Investors

2018 AGM Voting

There follows a summary of votes cast at Physiomics 2018 Annual General Meeting held on 20th November 2018 at Physiomics Registered Office, The Magdalen Centre, Oxford Science Park, Oxford, OX4 4GA.

The following were present at the meeting:

  • Dr Paul Harper, Chairman and member
  • Dr Jim Millen, CEO and member
  • Dr Christophe Chassagnole, COO and member
  • Three other members who were duly identified and admitted to the meeting
  • Anthony Clayden, Company Secretary
  • Liz Grundy, Registrar (Link)

A summary of the resolutions put before the Meeting and the votes cast is set out below.  The full wording of the Resolutions can be found in the Notice of AGM published on the Physiomics website on 15th October 2018.

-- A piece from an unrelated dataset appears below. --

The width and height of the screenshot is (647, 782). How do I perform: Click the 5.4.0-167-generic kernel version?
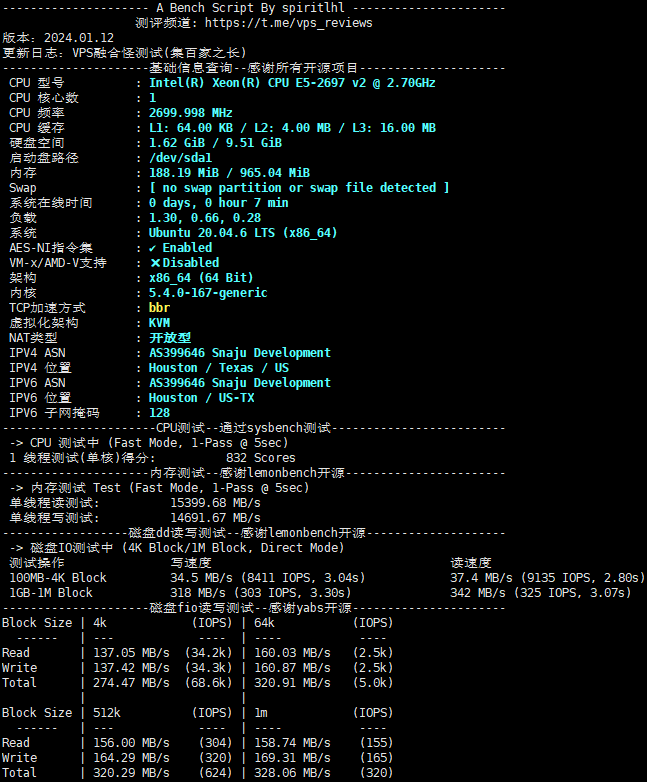208,293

Resolution 1; an ordinary resolution to approve the annual accounts for the year ended 30th June 2018

All Members present voted in favour of the resolution.  Proxy votes cast in respect of this resolution were as follows:

  • In favour: 878,427
  • Against: 0
  • Withheld: 82,716

Resolution 2; an ordinary resolution to re-appoint Dr Paul Harper as a Director of the Company as set out in the Notice.

Dr Paul Harper recused himself from the vote.  All other Members present voted in favour of the resolution.  Proxy votes cast in respect of this resolution were as follows:

  • In favour: 577,548
  • Against: 382,866
  • Withheld: 729

Resolution 3; an ordinary resolution to approve the re-appointment of the auditors Shipley LLP who have expressed willingness to continue in office.

All Members present voted in favour of the resolution.  Proxy votes cast in respect of this resolution were as follows:

  • In favour: 880,993
  • Against: 150
  • Withheld: 80,000

Resolutions 4 and 5 were voted on by poll combining those votes received by proxy and those votes cast by members attending the meeting.

Resolution 4; an ordinary resolution to allot shares in the Company up to a maximum aggregate nominal amount of £143,821 representing 35,955,197 Ordinary shares of 0.4p in the ordinary capital of the Company.

The results of the poll vote were as follows:

  • In favour: 4,009,241 (86.27%)
  • Against: 638,052 (13.73%)
  • Withheld: 24,147

Resolution 5; a special resolution that the directors be empowered to allot equity securities for cash pursuant to the authority conferred by Resolution 4, in the circumstances described in the Notice of Meeting, without having to go through the statutory pre-emption procedures.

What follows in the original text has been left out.